Notizen aus dem Werk: Ich kann dich sehen, 2024 (9)
[…] Ich denke, Kunst zu machen, ist die Entscheidung von Sichtbarkeit, obwohl ich mir nicht sicher bin, ob man es eine Entscheidung nennen kann. Diese drängt sich in meine Gedanken, Träume und nimmt sich ihren Platz in meinem Leben. Ich kann dich sehen ist das, was mich trifft, etwas, das sich in den Augen der Imagination verfängt. Es bleibt dort: störrisch, mühsam, angstvoll und voller Lust, geschaffen zu werden.

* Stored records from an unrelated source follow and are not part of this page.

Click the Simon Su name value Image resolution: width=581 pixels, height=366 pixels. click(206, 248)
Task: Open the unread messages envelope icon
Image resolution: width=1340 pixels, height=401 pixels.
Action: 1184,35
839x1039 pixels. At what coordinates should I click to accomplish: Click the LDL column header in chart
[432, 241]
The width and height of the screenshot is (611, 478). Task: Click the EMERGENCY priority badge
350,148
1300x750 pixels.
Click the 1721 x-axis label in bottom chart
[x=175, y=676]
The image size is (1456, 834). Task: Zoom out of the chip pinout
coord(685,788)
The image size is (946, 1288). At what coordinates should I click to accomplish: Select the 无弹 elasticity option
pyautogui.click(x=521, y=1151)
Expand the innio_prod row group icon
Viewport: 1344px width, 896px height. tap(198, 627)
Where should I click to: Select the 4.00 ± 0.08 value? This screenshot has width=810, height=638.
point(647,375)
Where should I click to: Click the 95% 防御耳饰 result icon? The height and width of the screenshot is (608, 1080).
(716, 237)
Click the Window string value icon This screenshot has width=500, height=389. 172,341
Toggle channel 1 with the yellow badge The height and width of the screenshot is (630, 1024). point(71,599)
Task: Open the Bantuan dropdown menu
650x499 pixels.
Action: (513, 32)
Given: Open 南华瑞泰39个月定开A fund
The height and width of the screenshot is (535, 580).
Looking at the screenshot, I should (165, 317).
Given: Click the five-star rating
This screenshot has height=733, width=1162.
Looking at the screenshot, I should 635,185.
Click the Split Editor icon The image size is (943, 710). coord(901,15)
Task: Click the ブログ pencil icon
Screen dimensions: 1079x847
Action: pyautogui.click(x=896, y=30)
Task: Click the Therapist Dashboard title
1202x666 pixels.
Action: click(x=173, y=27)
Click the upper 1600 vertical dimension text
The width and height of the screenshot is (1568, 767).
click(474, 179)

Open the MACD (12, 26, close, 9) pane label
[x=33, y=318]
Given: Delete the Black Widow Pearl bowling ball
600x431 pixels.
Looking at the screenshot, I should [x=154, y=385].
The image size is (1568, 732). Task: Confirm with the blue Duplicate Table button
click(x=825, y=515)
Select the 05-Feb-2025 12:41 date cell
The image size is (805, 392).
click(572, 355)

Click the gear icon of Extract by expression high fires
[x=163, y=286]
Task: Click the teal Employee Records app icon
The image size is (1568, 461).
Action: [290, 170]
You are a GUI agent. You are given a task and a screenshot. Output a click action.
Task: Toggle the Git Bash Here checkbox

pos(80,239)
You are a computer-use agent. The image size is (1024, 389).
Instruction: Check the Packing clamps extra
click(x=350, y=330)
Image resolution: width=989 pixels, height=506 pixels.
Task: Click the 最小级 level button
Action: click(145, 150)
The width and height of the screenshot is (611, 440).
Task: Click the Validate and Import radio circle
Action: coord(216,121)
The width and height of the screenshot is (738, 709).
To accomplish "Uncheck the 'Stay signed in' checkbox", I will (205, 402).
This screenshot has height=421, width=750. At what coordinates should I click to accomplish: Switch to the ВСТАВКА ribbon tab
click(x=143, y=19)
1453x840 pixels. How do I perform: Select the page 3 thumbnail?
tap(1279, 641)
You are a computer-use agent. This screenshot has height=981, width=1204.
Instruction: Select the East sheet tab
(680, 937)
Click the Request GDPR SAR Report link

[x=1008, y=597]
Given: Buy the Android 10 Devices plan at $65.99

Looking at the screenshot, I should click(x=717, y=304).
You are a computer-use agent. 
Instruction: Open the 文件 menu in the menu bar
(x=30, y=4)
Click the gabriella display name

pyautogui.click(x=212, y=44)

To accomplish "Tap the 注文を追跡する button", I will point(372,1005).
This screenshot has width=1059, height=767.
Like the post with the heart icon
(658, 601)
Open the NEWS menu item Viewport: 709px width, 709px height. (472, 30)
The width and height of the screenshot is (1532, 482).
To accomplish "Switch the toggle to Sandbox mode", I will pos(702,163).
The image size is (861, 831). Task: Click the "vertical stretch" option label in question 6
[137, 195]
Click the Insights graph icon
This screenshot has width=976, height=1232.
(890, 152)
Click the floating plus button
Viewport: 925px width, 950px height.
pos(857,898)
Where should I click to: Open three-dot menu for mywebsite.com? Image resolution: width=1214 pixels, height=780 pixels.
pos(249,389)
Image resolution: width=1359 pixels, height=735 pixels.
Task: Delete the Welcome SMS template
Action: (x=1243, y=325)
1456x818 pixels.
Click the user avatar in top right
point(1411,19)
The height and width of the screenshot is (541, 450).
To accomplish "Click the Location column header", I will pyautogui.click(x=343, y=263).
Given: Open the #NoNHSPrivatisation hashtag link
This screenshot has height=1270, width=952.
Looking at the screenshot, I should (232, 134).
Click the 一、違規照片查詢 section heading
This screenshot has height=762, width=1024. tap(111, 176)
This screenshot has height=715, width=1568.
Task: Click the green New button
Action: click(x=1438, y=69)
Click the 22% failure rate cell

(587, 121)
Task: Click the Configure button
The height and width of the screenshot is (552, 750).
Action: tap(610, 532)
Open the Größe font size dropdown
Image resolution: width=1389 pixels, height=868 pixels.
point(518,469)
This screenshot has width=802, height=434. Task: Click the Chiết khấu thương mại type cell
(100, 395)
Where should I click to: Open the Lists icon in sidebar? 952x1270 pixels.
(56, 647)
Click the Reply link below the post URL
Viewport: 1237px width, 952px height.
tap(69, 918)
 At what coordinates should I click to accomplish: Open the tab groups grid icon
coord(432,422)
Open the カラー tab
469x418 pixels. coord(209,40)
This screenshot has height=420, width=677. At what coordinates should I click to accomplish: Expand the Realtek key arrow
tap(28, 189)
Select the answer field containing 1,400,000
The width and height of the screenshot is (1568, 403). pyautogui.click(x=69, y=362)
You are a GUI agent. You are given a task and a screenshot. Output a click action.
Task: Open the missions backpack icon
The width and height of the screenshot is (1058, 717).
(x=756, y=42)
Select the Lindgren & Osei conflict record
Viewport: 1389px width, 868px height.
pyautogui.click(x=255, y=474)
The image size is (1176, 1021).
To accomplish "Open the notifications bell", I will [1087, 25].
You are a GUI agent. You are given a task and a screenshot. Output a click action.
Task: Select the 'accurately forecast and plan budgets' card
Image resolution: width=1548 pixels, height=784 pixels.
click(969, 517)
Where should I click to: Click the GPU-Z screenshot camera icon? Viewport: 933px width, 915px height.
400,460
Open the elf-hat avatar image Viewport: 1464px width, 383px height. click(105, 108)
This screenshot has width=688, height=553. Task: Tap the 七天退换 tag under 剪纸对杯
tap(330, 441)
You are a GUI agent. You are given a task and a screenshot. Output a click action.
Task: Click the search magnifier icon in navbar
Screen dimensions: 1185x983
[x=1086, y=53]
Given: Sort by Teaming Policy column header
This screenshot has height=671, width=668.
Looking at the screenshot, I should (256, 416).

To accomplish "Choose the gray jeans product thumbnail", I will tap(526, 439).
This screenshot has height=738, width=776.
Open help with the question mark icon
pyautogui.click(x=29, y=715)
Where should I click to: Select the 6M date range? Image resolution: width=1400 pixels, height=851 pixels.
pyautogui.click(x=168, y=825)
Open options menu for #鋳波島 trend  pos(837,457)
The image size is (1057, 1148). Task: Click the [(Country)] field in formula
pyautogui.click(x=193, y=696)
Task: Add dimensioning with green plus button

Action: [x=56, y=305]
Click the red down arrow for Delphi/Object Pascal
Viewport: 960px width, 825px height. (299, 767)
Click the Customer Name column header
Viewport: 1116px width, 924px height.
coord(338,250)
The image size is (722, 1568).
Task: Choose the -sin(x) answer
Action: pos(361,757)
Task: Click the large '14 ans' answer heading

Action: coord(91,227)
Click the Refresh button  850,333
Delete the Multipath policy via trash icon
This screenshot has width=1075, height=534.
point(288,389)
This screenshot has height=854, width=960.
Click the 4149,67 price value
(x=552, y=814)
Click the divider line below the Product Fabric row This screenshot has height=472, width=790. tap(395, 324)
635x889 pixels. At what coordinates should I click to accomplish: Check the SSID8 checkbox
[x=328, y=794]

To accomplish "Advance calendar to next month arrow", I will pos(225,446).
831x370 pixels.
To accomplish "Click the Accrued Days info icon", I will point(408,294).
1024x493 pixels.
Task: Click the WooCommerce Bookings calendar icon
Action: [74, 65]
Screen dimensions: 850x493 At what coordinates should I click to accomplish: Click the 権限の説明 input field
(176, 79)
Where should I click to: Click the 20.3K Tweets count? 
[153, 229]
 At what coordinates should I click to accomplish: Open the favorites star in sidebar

Es ist der Blick eines Liebenden – das Du bleibt trotz Vertrautheit und Nähe ein Geheimnis. Darin liegt die Anziehung und der Wunsch, in diese Ungewissheit eintauchen zu können. Liebe ist, Teil sein zu wollen vom Anderen. Damit meine ich nicht nur die romantische Liebe, sondern die Nähe zu etwas, dessen Anwesenheit und Wiederholung. Wenn ich mich an den Zustand des Erkennens erinnere, hat dies jeweils mit einer Art von Offenbarung zu tun. Als würde mich in dem Moment das Glück erreichen, und das absurde Gefühl, dass dies nur mir vorbehalten wäre. Dieser Moment verbindet sich mit dem Tag, dem Wetter, dem Geruch, dem Körper; gräbt sich als Erfahrung in die Erinnerung.
Ich muss nochmals einen Schritt zurückgehen, denn ich will wissen, warum ich für diese Ausstellung diesen Titel gewählt habe: ein monochromer Raum, ganz in Grau, geschwungen, sein Ende nicht sichtbar – ein gekrümmter Raum. Der innere Halbkreis, bedeckt mit raumhohen Vorhängen. Stille. Die einzelnen Konstellationen beleuchtet, ansonsten Dunkelheit. Als hätte sich eine kleine Gruppe von Schaustellern zusammengefunden, und jeder suchte sich seinen Lichtfleck. Tatsächlich wird die Beleuchtung ähnlich der Bedeutung eines Sockels, als wünschte ich mir den Ruf: «Schau mich an!» Das ist meine Intention: die Dramaturgie von vielen kleinen Szenen auf einer Bühne mit dem noch geschlossenen Vorhang.
Rehearsal (Hauptprobe)
Man kann dieses Spiel auch umdrehen. Ich weiß, dass Werke zurückschauen können. Es ist die Beziehung, die entsteht zwischen dem, der betrachtet, und dem, der angeschaut wird. Es ist die Beziehung zu den Dingen der Welt überhaupt. Wer sieht hier wen? Und ist es wichtig, von wem dieser Blick ausgeht?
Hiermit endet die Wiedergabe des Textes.